Gli animali malati, in natura, nei momenti davvero difficili, trovano un riparo raccolto, un buco nel terreno, un pertugio tra la legna, un’apertura d’albero e si nascondono, senza mangiare né muoversi, in attesa. Si isolano dai propri cospecifici, dal mondo ambiente ed entrano in uno stato di attonito intermezzo. Ascoltano il loro respiro, senza volerlo, fanno come i monaci zen (o essi fanno come loro). Ascoltano le cose, gli intervalli  tra un respiro e l’altro. Un momento via un momento: battere, levare, attesa senza intesa.

Nella passività senza scelta. Così dev’essere  per gli intubati quando riacquistano coscienza e si ritrovano dentro l’ incubo vigile del risveglio. E poi (no, non pian piano, ma d’un tratto e inaspettatamente) si trovano a contrarsi su qualcosa d’ invisibile, di trascurabile  in altri momenti e possono, secondo dopo secondo, rubando respiri al tempo, guadare il fiume che monta.
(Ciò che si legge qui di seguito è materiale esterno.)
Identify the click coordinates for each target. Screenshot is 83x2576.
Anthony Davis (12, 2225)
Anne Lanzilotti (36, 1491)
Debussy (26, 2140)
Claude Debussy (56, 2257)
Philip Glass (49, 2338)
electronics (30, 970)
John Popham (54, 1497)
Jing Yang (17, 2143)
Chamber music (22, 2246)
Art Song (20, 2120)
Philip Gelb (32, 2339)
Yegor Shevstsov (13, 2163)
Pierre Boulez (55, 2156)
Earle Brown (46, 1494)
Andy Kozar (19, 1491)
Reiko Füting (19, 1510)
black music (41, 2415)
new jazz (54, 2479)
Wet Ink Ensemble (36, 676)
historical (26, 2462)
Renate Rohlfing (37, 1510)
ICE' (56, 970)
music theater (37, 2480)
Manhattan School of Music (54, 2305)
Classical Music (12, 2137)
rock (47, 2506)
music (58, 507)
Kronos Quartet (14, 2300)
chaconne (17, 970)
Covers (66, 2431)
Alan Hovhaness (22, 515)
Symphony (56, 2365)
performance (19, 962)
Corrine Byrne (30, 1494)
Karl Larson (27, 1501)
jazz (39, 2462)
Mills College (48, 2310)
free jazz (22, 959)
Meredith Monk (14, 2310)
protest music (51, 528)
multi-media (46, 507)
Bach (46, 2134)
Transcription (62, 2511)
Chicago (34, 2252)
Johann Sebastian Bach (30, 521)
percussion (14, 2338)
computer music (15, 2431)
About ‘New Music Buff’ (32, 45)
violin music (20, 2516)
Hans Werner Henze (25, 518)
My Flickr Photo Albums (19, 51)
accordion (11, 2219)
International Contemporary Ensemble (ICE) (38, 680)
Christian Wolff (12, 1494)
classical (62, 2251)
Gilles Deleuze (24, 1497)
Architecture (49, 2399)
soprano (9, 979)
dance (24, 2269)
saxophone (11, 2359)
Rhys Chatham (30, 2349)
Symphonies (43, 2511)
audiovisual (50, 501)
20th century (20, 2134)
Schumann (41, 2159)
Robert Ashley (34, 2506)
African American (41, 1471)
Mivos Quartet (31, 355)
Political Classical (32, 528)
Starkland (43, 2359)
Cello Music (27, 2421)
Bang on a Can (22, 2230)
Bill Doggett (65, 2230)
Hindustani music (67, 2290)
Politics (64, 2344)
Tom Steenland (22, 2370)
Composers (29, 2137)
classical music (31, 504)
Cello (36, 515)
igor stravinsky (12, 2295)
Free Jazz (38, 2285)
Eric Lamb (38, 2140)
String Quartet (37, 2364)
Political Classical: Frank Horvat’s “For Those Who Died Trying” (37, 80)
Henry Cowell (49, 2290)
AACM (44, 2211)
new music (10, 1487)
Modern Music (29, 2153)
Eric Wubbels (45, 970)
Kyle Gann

Quando uscito dall’operazione fui messo in  terapia sub-intensiva, ricordo che mi distraeva guardare in alto la televisione accesa, su di un programma televisivo che mai avrei pensato di guardare prima. Guardavo senza intendere, comprendere o capire.

Non è innanzitutto concentrazione, ma  piuttosto coercizione su di un qualsiasi punto, su qualunque piccola cosa, dettaglio, frammento di realtà,  pensiero, respiro, fermaglio di spazio, adombramento intenzionale, momento. Non c’è volontarietà in questo mettere tra parentesi il disperante fondo senza fondo in cui s’è piombati, l’inatteso e inesperito continente del malanno di cui prima neppure si sospettava. E’ che la natura – o l’istinto – ci rivela l’escamotage. E’ un mondo completamente diverso-inverso da quello normale e ha il proprio ritmo e decorso. Solo chi vi è passato, solo e da solo, saprà poi di non più temere le preoccupazioni quotidiane che angustia(va)no i sani, i normali, i non galeotti dal trauma. Ferita, scacco, dolore elementale. Interruzione e parto. Disequilibrio, ubriacatura senz’alcol, nausea, inchiodamento al «C’è».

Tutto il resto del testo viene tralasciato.